Record set Start Marker

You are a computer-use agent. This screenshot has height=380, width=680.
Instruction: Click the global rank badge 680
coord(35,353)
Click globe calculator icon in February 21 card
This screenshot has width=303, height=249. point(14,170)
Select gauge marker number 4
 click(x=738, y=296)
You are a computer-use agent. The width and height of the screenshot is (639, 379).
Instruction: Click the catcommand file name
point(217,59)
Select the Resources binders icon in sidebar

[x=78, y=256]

Record set End Marker
Record set Start Marker

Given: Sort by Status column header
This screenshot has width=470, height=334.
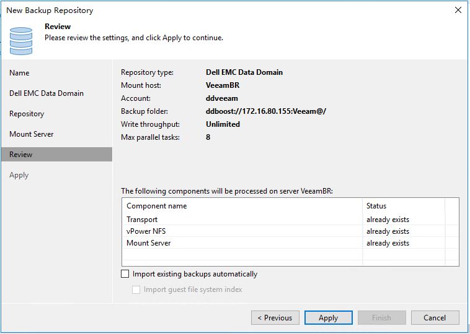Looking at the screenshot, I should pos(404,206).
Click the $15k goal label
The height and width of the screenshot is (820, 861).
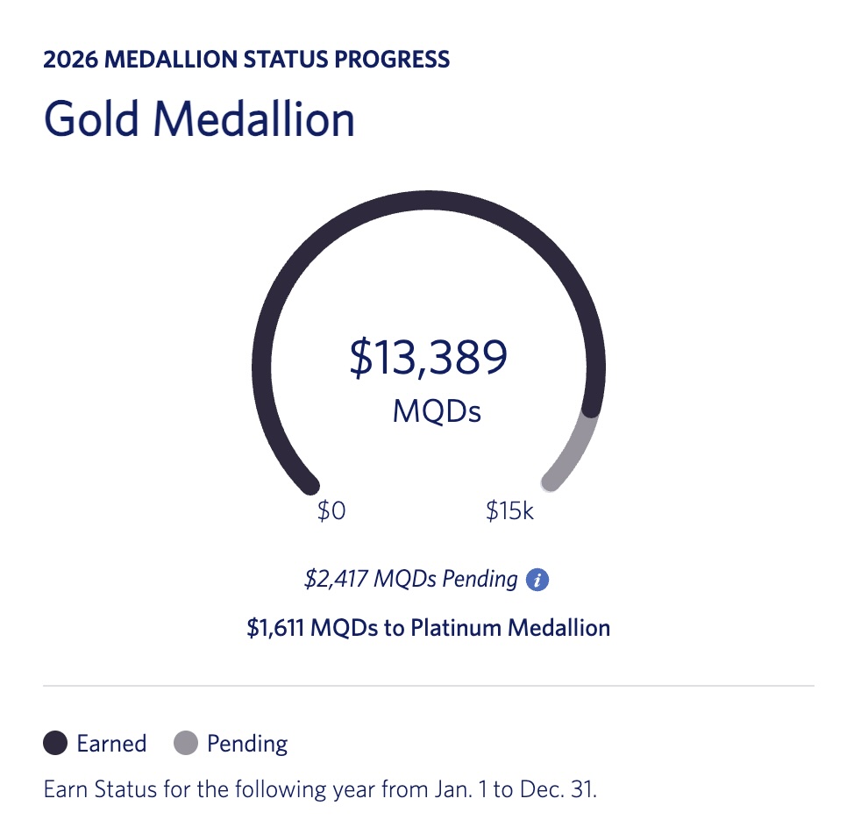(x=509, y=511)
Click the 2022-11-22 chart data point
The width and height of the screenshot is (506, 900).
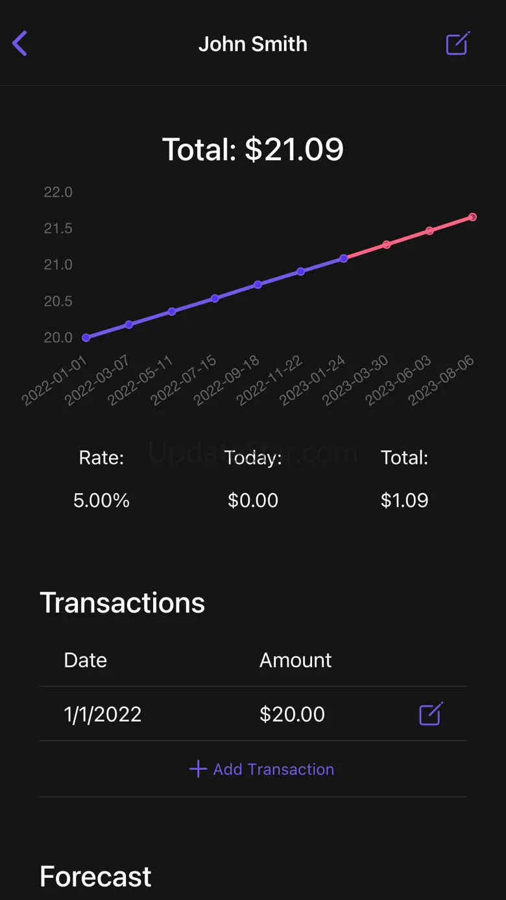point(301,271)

Record set End Marker
Record set Start Marker

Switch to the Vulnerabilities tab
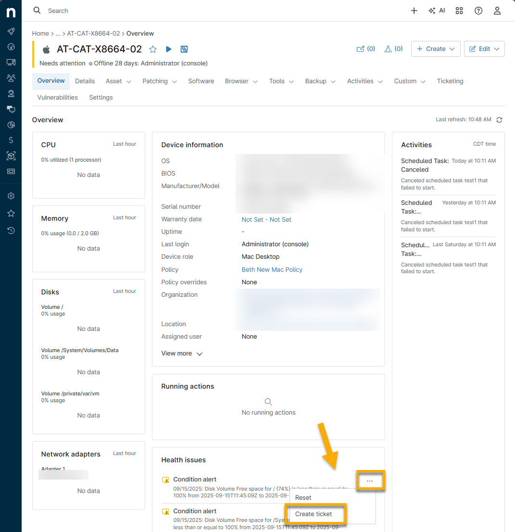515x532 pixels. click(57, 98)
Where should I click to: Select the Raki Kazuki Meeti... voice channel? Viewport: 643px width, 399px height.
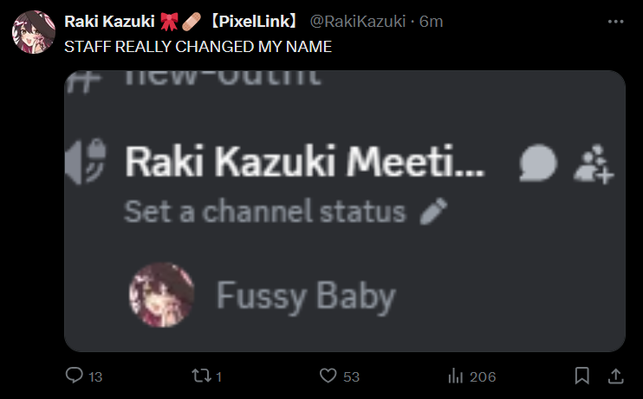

Record set End Marker

Task prompt: Transcribe only the lines above that start at the line containing "Switch to the Vulnerabilities tab" and end at the line containing "Where should I". Omit pictures.

Written reply:
Switch to the Vulnerabilities tab
515x532 pixels. click(57, 98)
Where should I click to: Select the Raki Kazuki Meeti... voice channel? Viewport: 643px width, 399px height.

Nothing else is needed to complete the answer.